The more I pulled myself away from the detail of my models the more I realised I was making some pretty big, and maybe unsupportable, assumptions. I was assuming that the past was a reliable guide to the future. And I was also assuming I fully understood what had happened in the past. However, the data I was using was only a fragment of all the data: maybe I wasn’t looking over a long enough time period, what if it wasn’t representative?

I thus began to understand complete knowledge of the future – or maybe even of the past – is impossible. Uncertainty is a fact of life and business.

I became interested in how we make decisions in the face of uncertainty: one of the most important tasks of a manager. In fact, predicting the future is something we do all the time, in most cases effortlessly. For example, predicting how long a task will take. In many cases we have a great deal of information guiding our judgments but sometimes we have to make predictions based upon much less evidence. How do we make those predictions?

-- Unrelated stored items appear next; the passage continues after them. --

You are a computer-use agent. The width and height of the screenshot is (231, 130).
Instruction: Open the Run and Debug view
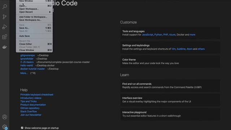point(5,27)
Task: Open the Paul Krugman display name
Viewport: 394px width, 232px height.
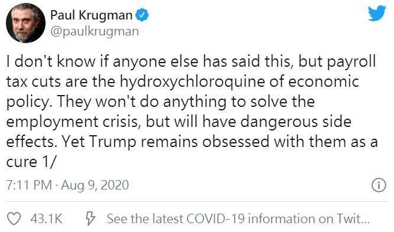Action: click(x=91, y=15)
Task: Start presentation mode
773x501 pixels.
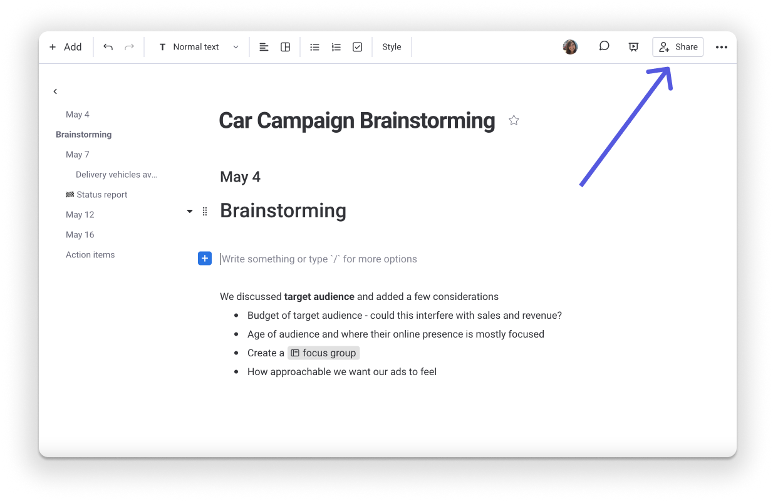Action: tap(633, 46)
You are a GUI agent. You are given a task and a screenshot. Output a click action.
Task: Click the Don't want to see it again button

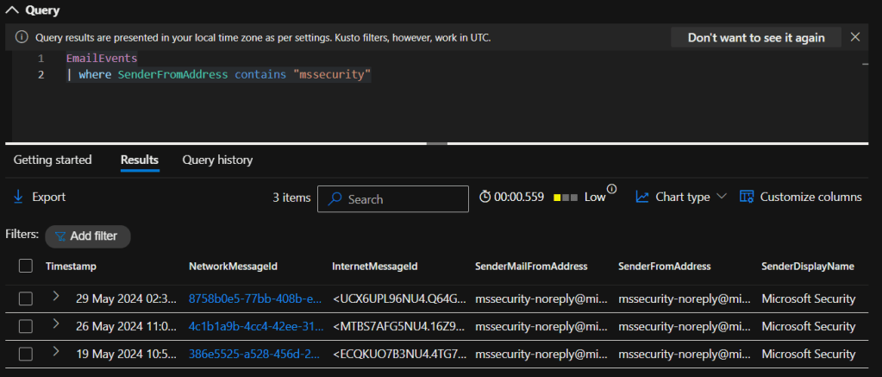point(756,37)
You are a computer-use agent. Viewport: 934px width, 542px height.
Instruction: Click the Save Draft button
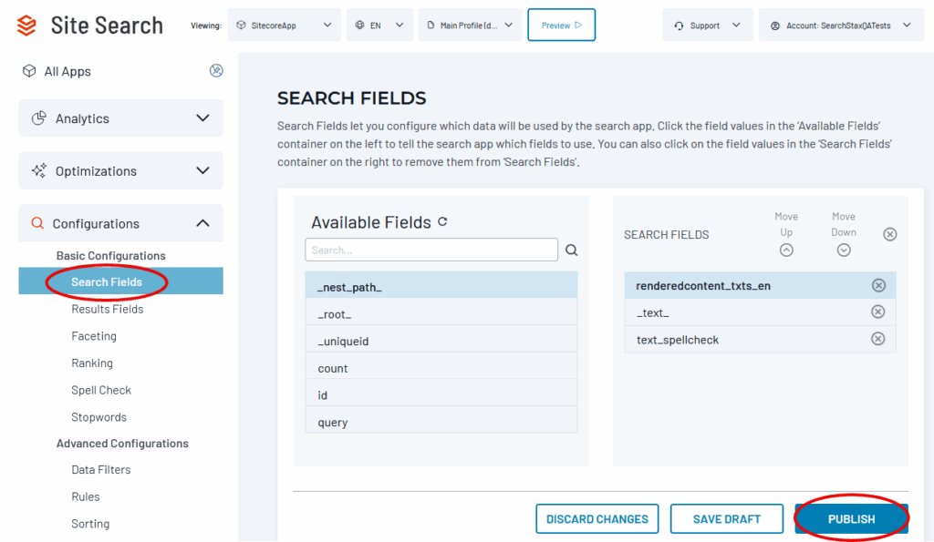726,519
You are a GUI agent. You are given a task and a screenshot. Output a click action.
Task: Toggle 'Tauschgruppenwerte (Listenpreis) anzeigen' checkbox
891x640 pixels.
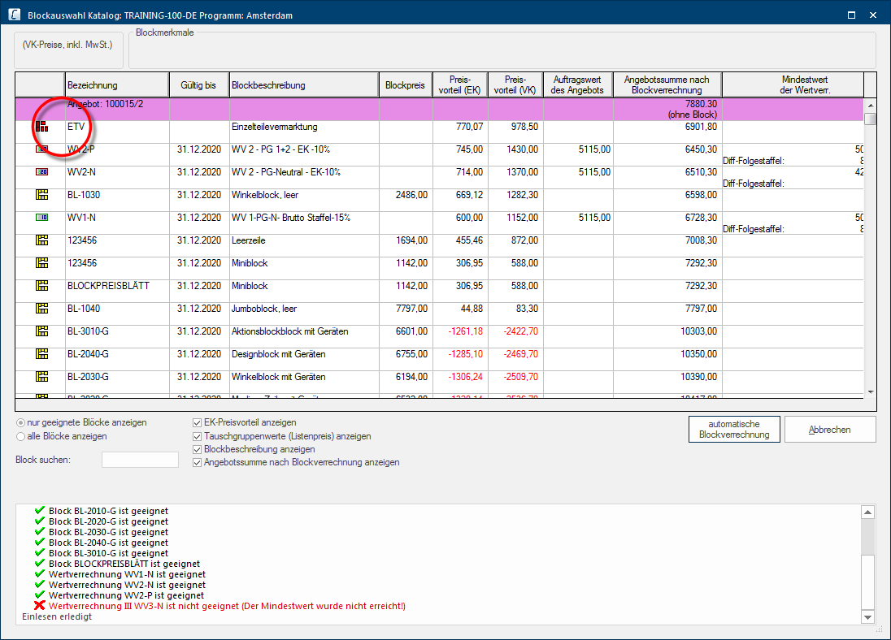click(x=197, y=436)
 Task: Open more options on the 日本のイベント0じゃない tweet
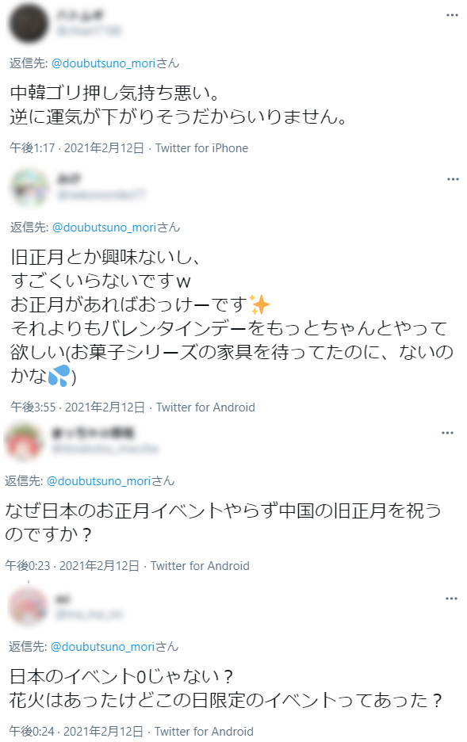(x=451, y=599)
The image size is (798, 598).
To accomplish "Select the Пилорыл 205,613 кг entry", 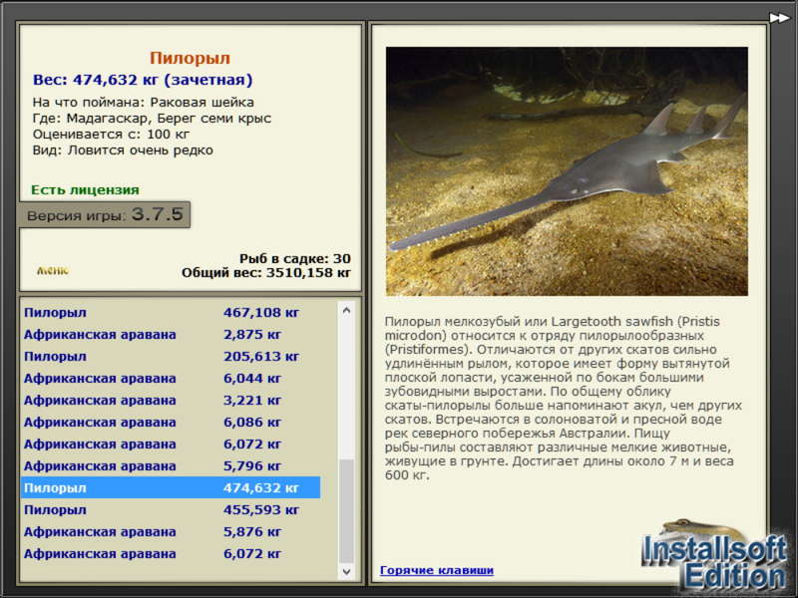I will 171,356.
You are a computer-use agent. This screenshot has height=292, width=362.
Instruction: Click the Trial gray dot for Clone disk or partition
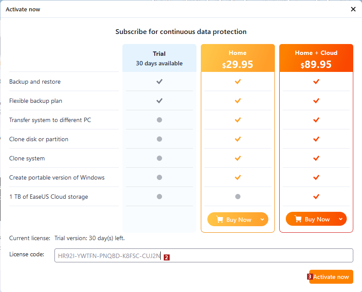(159, 139)
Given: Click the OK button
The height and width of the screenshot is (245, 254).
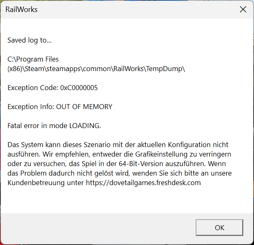Looking at the screenshot, I should tap(219, 228).
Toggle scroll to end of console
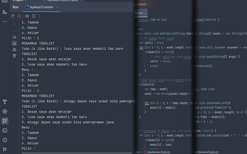 [x=14, y=43]
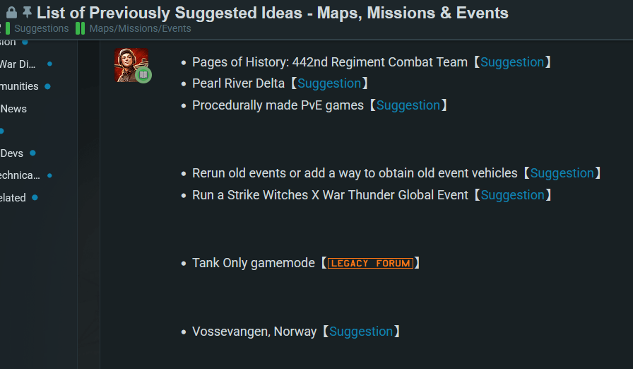
Task: Open the sidebar item starting with War Di
Action: pos(18,64)
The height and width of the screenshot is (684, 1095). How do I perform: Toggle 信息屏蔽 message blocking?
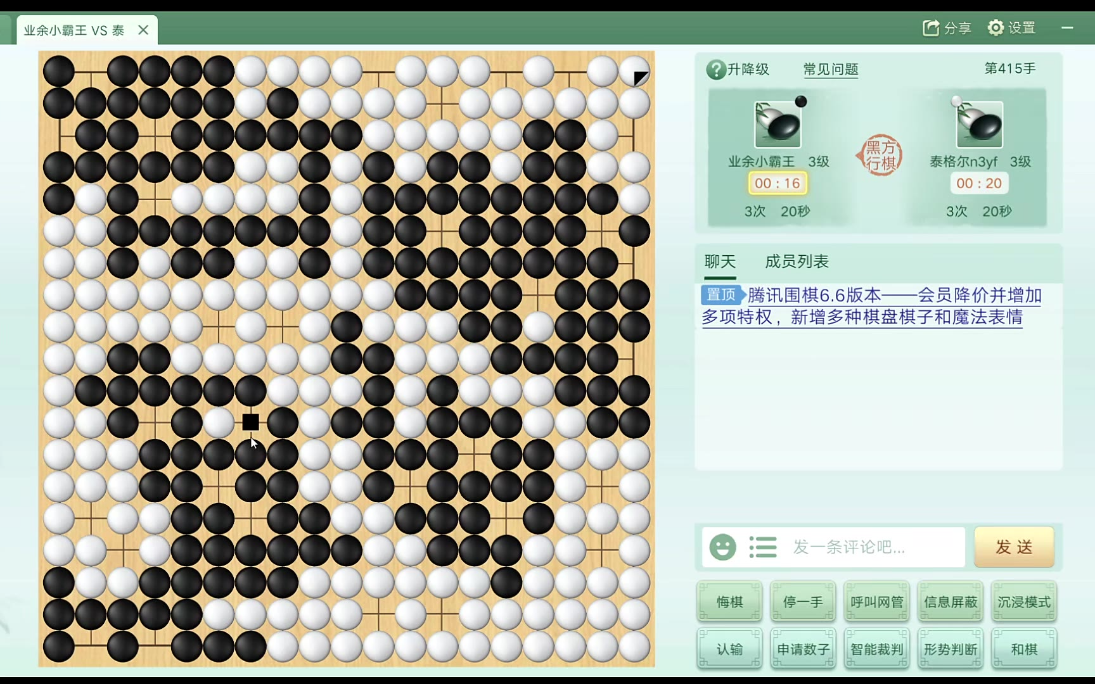pyautogui.click(x=950, y=602)
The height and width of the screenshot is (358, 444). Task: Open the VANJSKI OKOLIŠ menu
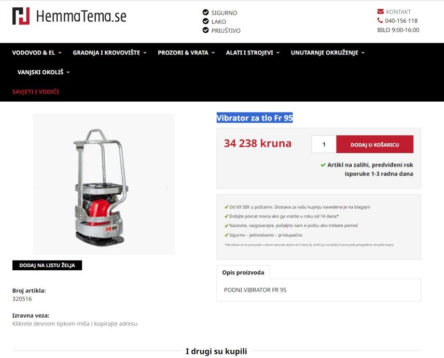44,72
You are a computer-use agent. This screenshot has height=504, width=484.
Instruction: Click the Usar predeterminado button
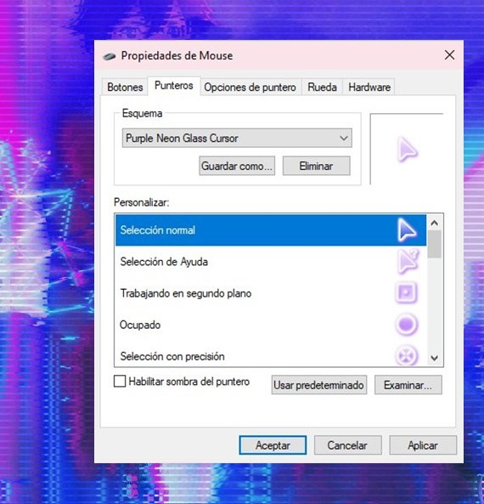pyautogui.click(x=319, y=385)
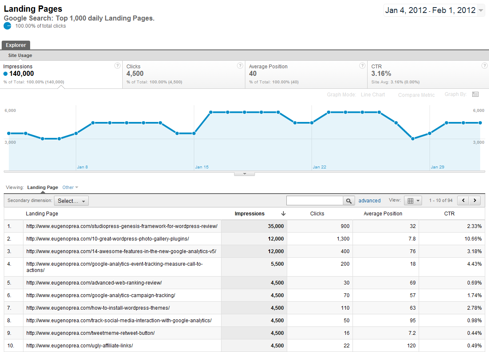This screenshot has width=489, height=352.
Task: Go to next page of results
Action: point(474,201)

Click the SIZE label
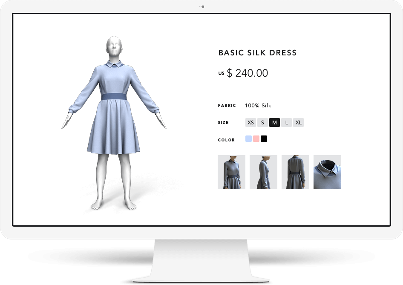[x=223, y=123]
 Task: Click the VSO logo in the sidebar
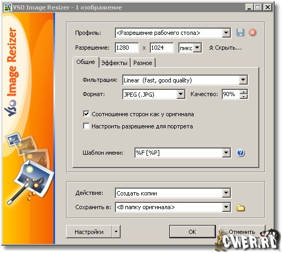[11, 108]
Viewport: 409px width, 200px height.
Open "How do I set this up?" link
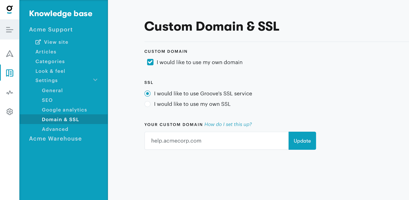[x=228, y=124]
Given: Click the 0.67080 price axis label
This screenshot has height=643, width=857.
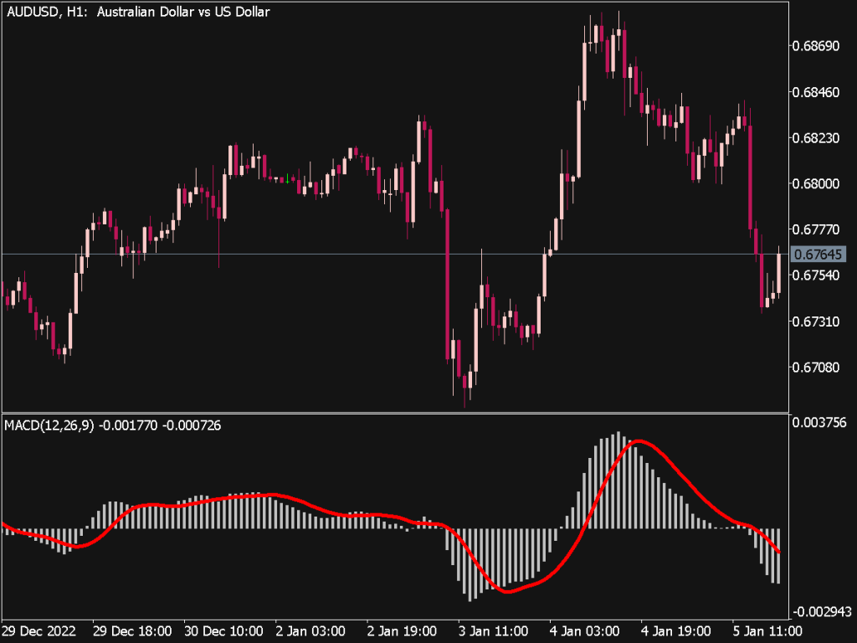Looking at the screenshot, I should [x=814, y=368].
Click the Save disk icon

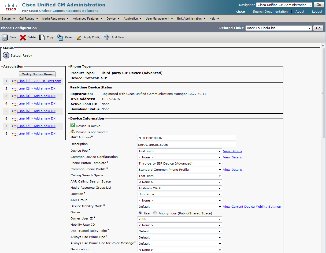(5, 38)
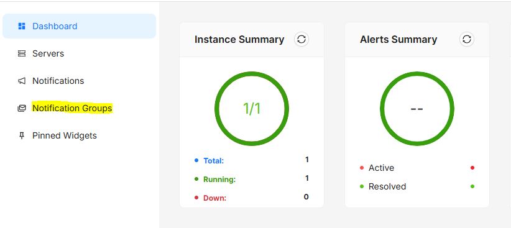Click the Active alerts legend entry
Image resolution: width=511 pixels, height=228 pixels.
[x=381, y=168]
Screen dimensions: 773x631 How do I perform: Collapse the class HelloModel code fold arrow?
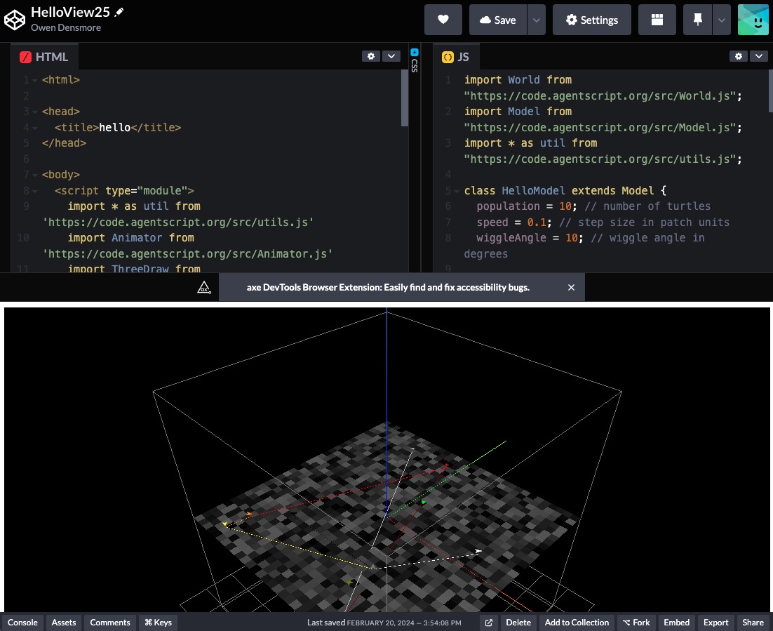457,191
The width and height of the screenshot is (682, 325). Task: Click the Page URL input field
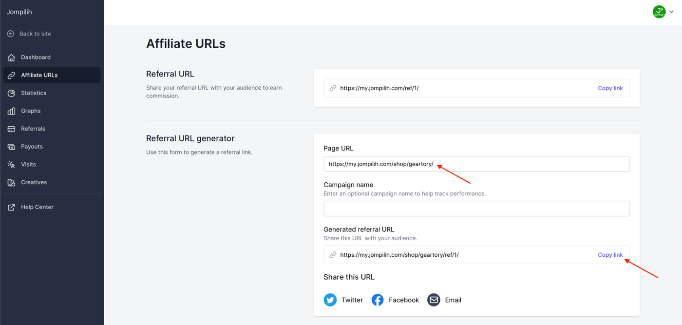pyautogui.click(x=476, y=164)
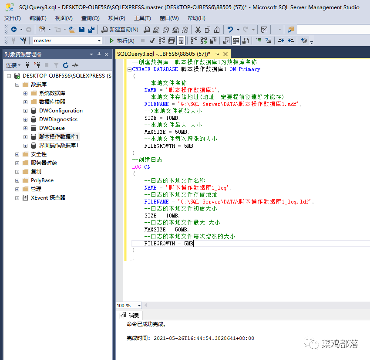Click the Cut scissors icon in toolbar

[198, 30]
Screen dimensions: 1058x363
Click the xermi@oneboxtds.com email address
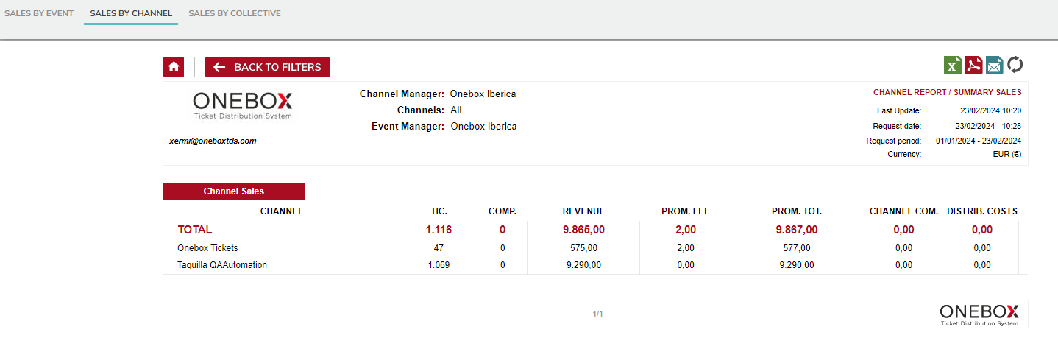click(x=213, y=141)
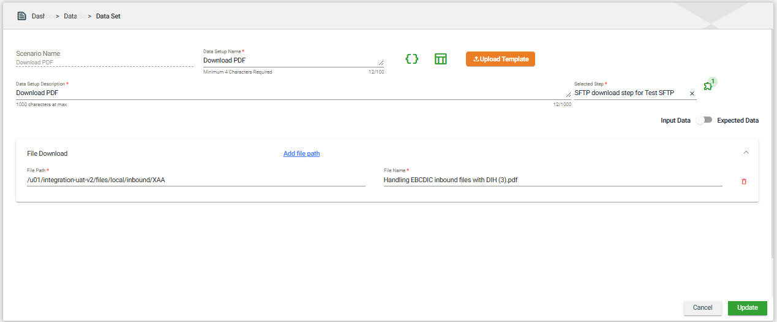
Task: Click the Add file path link
Action: point(301,153)
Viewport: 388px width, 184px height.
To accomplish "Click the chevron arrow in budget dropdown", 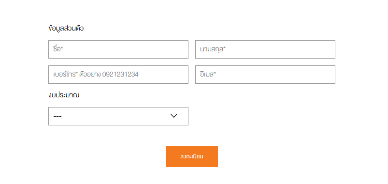I will click(x=174, y=116).
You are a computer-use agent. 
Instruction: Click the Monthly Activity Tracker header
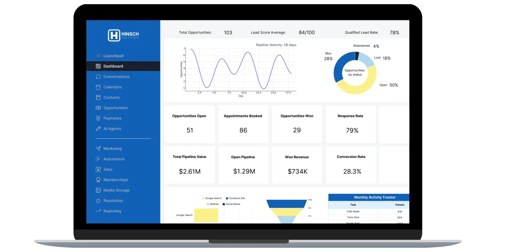(x=369, y=197)
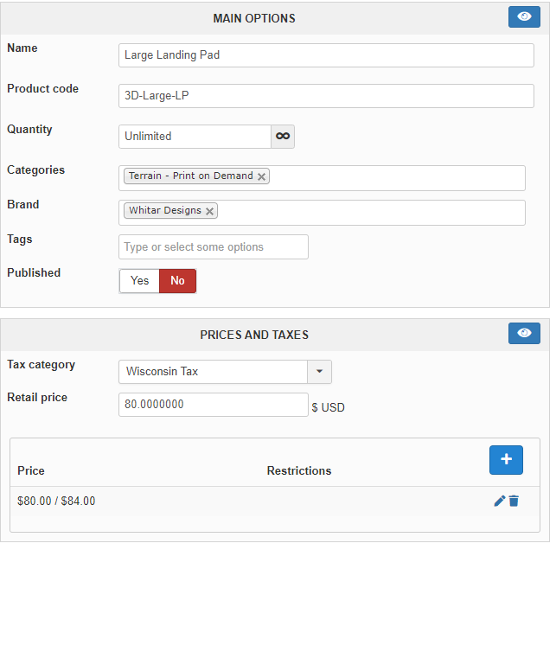Edit the Retail price field

214,405
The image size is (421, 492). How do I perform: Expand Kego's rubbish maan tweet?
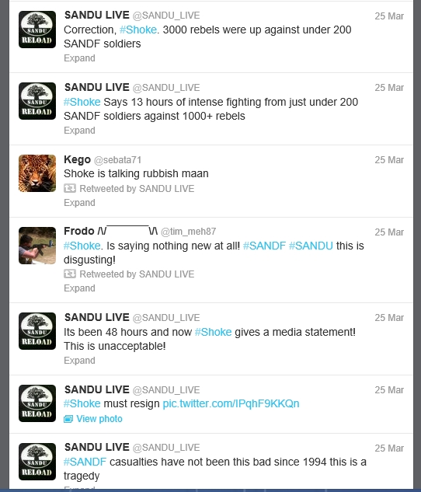[79, 203]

My learning journey led me to realise that very often we don’t think too much about it. We often rely on intuition or lazy thought processes - the cognitive aspects. Decision makers are prone to heuristics and biases; we rush to decisions without proper analysis.

Certainly there are tools to help us, yet the uncomfortable fact remains that we can’t predict the future. One tool we can use is probability. In probabilistic modelling, risk means an uncertainty for which the probability distribution is known. Yet even when we have the distribution, difficulties can arise from information that is scarce, vague, inconsistent or incomplete.

However, making a decision faced with pure uncertainty, the decision maker has absolutely no knowledge, not even about the likelihood of occurrence for any state of nature.

And finally that the result of our decision making is not always obvious. Every intervention in a complex system has highly complex effects – feedback, time lags and delayed repercussions.

All of this is very challenging. We all find comfort in an ordered world, were we understand the past and have a feeling of confidence about the future. It is hard to acknowledge the deep uncertainties we face in our business and private lives, but to face the future and make good decisions we have acknowledge this reality.

Creating organisations that are resilient under conditions of uncertainty requires new ways of thinking and acting.

Certainly we can use traditional tools; models that project the past into the future. Historical data maybe imperfect, but it remains the only unbiased way to measure risk and make assumptions about the future. But we should be conscious of the tools’ weaknesses and our inability to model true uncertainty.

As predictability diminishes in our turbulent world so the need for buffers and adaptive capacity increases. In my view success will come from the application of a combination of traditional techniques, a good early-warning system that allows change to be identified early and the flexibility to adapt.

Thus any serious corporate strategy must accept that we can’t predict the future, have contingencies and buffers, never plan too far ahead, go easy on details that cannot be controlled and rely on constantly scanning the environment for early signs of change.

Flexibility is ultimately the key to success.